Moby-Dick Chapter 2: The Carpet-Bag Summary

  • Ishmael packs a few things into a carpetbag (carpetbags were used stereotypically by people who traveled often) and heads from Manhattan to New Bedford, Massachusetts.
  • He intends to take the ferry from here to Nantucket, but he’s too late. He’s stuck in New Bedford for the night.
  • Ishmael explains that New Bedford is becoming the new center of the whaling trade, but he’d rather sail from Nantucket, because that place has older and more prestigious connections with whaling.
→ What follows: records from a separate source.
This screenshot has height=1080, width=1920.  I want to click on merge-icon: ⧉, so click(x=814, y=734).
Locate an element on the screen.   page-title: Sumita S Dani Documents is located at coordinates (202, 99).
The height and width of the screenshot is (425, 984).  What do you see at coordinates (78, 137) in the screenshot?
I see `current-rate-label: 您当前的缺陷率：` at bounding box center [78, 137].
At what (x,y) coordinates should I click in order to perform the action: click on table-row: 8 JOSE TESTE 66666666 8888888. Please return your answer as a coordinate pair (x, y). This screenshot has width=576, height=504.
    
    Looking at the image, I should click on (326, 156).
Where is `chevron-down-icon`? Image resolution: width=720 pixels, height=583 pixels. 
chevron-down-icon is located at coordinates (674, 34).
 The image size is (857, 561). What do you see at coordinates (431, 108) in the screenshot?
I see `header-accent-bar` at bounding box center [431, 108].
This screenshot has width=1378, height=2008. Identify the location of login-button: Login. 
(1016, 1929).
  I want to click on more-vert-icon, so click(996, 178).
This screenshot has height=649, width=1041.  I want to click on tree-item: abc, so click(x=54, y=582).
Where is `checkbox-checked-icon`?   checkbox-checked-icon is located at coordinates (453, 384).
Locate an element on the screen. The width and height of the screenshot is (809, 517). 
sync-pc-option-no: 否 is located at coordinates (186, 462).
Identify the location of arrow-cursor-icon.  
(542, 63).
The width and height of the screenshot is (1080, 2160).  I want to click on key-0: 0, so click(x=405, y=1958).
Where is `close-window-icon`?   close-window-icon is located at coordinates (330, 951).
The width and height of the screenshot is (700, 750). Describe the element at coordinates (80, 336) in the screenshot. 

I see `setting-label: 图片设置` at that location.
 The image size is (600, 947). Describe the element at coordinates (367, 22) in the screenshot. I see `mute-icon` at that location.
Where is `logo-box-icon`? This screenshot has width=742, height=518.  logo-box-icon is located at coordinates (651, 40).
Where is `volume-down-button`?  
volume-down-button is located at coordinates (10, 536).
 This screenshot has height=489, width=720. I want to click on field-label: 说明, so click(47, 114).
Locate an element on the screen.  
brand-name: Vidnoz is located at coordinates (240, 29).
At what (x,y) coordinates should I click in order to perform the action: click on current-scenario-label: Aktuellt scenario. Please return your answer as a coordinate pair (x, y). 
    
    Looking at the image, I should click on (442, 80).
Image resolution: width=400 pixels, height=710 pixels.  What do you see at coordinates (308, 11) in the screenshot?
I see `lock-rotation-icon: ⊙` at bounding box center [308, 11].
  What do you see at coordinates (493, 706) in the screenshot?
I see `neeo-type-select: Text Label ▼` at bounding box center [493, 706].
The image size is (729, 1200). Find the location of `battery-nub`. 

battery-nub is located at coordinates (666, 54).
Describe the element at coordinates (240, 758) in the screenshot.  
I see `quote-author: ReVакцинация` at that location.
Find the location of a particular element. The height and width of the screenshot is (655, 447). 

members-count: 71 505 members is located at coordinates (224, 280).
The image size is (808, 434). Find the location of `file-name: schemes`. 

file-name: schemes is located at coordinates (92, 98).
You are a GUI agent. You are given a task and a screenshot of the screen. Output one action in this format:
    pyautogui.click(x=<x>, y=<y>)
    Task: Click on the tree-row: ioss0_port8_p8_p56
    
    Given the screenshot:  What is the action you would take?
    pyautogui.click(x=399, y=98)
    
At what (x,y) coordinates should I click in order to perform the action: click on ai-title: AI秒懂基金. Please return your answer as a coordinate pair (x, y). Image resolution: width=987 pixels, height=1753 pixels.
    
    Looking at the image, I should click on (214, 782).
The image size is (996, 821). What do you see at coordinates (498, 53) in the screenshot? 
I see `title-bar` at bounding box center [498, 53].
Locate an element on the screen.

Ishmael’s a bit of a snob.
  • Sadly, Ishmael doesn’t have much money, so he wanders around for a long time looking for the cheapest possible place to spend the night.
  • Ishmael wanders into the poorest, most deserted streets near the water, rejecting "The Crossed Harpoons" and "The Sword-Fish Inn" as too expensive.
  • He goes into what he thinks might be a cheap inn, but it turns out to be "a n***o church" (2.6).
  • Finally Ishmael finds a place called "The Spouter Inn," run by someone unfortunately named Peter Coffin. (Bad omen? You decide.)
  • The Spouter Inn is sort of New Bedford’s version of the fleabag motel—it looks run-down, but it’ll get the job done cheaply.
  • Before Ishmael enters "The Spouter Inn," he spends a moment feeling sorry for himself and brooding about the difference between cold wind when you’re looking out of your warm house at it and cold wind when you’re standing right in the middle of it.
  • Then, he snaps himself out of this self-indulgent attitude and heads on in.